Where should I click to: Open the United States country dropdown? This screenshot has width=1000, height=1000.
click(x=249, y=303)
☆ ☆ ☆
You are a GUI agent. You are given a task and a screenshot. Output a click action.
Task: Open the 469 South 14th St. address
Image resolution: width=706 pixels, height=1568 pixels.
☆ ☆ ☆
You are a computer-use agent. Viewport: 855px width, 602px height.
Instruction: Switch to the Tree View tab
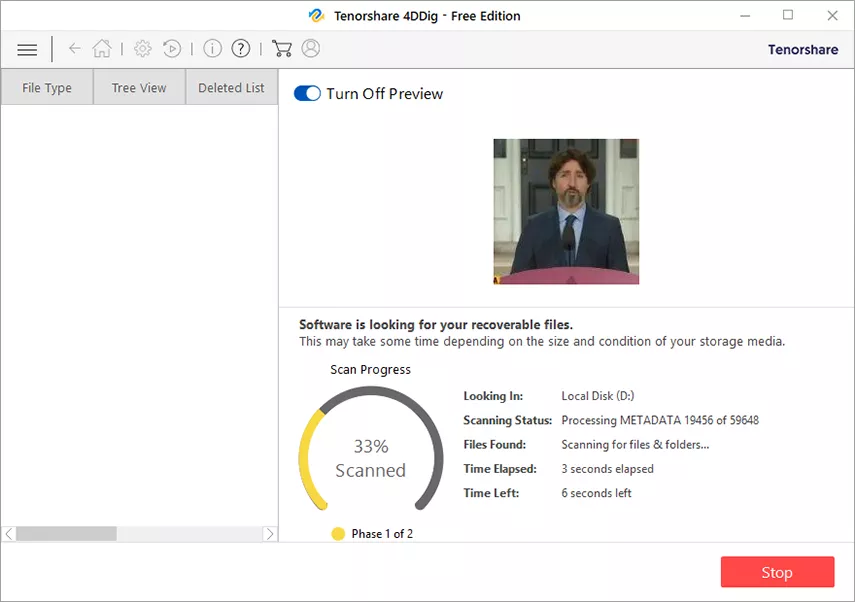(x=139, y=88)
☆ ☆ ☆
*WHAT TO DO:* Copy the stretch of the records above that runs from the line with "You are a GUI" through the line with "Image resolution: width=706". Both end lines belong in the copy, and nothing else does.

*EXERCISE SOLUTION:*
You are a GUI agent. You are given a task and a screenshot. Output a click action.
Task: Open the 469 South 14th St. address
Image resolution: width=706 pixels, height=1568 pixels.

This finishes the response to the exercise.